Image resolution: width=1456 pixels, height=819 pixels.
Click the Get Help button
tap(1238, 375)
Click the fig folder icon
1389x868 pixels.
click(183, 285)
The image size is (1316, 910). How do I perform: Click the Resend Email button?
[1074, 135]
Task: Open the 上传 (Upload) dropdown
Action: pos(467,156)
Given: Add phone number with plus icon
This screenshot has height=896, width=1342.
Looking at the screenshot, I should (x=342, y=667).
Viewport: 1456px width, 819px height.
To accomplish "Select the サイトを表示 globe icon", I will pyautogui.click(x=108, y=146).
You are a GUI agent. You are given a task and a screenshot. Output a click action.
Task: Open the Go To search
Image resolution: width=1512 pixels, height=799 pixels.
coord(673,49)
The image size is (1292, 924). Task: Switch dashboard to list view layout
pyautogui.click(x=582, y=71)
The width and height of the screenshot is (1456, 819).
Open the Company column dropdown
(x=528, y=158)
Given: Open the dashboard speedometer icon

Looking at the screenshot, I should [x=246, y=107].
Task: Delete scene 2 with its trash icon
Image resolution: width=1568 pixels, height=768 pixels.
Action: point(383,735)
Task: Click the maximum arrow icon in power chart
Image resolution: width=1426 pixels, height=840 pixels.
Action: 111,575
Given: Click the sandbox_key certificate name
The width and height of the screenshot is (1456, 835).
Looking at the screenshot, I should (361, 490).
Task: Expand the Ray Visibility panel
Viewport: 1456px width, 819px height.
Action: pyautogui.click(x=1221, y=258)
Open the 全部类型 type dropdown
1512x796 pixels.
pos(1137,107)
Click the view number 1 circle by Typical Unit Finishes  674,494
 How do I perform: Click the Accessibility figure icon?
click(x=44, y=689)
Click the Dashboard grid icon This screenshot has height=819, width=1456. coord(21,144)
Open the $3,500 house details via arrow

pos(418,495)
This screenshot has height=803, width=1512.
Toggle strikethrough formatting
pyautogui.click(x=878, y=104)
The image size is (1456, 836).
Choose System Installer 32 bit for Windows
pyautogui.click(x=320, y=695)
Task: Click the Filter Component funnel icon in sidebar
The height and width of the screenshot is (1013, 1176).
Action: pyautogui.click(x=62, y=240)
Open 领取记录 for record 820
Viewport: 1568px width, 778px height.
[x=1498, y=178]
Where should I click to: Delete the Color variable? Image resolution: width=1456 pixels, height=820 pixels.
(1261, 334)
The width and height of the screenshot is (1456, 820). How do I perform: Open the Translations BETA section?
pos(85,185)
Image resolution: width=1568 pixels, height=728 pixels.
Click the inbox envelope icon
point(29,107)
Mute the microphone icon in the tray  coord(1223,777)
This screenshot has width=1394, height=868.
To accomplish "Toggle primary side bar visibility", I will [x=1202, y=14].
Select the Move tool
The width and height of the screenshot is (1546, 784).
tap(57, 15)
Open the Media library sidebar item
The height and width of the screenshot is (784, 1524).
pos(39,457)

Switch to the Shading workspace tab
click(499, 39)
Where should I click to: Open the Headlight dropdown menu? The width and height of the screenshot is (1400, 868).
---+---
◆ Problem details
The answer is every entry, repeated word for word.

◆ Exercise response
Image resolution: width=1456 pixels, height=819 pixels.
Click the Get Help button
tap(1238, 375)
Click the fig folder icon
1389x868 pixels.
click(183, 285)
The image size is (1316, 910). How do I perform: Click the Resend Email button?
[1074, 135]
Task: Open the 上传 (Upload) dropdown
Action: pos(467,156)
Given: Add phone number with plus icon
This screenshot has height=896, width=1342.
Looking at the screenshot, I should (x=342, y=667).
Viewport: 1456px width, 819px height.
To accomplish "Select the サイトを表示 globe icon", I will pyautogui.click(x=108, y=146).
You are a GUI agent. You are given a task and a screenshot. Output a click action.
Task: Open the Go To search
Image resolution: width=1512 pixels, height=799 pixels.
coord(673,49)
The image size is (1292, 924). Task: Switch dashboard to list view layout
pyautogui.click(x=582, y=71)
The width and height of the screenshot is (1456, 819).
Open the Company column dropdown
(x=528, y=158)
Given: Open the dashboard speedometer icon

Looking at the screenshot, I should [x=246, y=107].
Task: Delete scene 2 with its trash icon
Image resolution: width=1568 pixels, height=768 pixels.
Action: point(383,735)
Task: Click the maximum arrow icon in power chart
Image resolution: width=1426 pixels, height=840 pixels.
Action: 111,575
Given: Click the sandbox_key certificate name
The width and height of the screenshot is (1456, 835).
Looking at the screenshot, I should (361, 490).
Task: Expand the Ray Visibility panel
Viewport: 1456px width, 819px height.
Action: pyautogui.click(x=1221, y=258)
Open the 全部类型 type dropdown
1512x796 pixels.
pos(1137,107)
Click the view number 1 circle by Typical Unit Finishes  674,494
 How do I perform: Click the Accessibility figure icon?
click(x=44, y=689)
Click the Dashboard grid icon This screenshot has height=819, width=1456. coord(21,144)
Open the $3,500 house details via arrow

pos(418,495)
This screenshot has height=803, width=1512.
Toggle strikethrough formatting
pyautogui.click(x=878, y=104)
The image size is (1456, 836).
Choose System Installer 32 bit for Windows
pyautogui.click(x=320, y=695)
Task: Click the Filter Component funnel icon in sidebar
The height and width of the screenshot is (1013, 1176).
Action: pyautogui.click(x=62, y=240)
Open 领取记录 for record 820
Viewport: 1568px width, 778px height.
[x=1498, y=178]
Where should I click to: Delete the Color variable? Image resolution: width=1456 pixels, height=820 pixels.
(1261, 334)
The width and height of the screenshot is (1456, 820). How do I perform: Open the Translations BETA section?
pos(85,185)
Image resolution: width=1568 pixels, height=728 pixels.
Click the inbox envelope icon
point(29,107)
Mute the microphone icon in the tray  coord(1223,777)
This screenshot has width=1394, height=868.
To accomplish "Toggle primary side bar visibility", I will [x=1202, y=14].
Select the Move tool
The width and height of the screenshot is (1546, 784).
tap(57, 15)
Open the Media library sidebar item
The height and width of the screenshot is (784, 1524).
pos(39,457)

Switch to the Shading workspace tab
click(499, 39)
Where should I click to: Open the Headlight dropdown menu? The width and height of the screenshot is (1400, 868).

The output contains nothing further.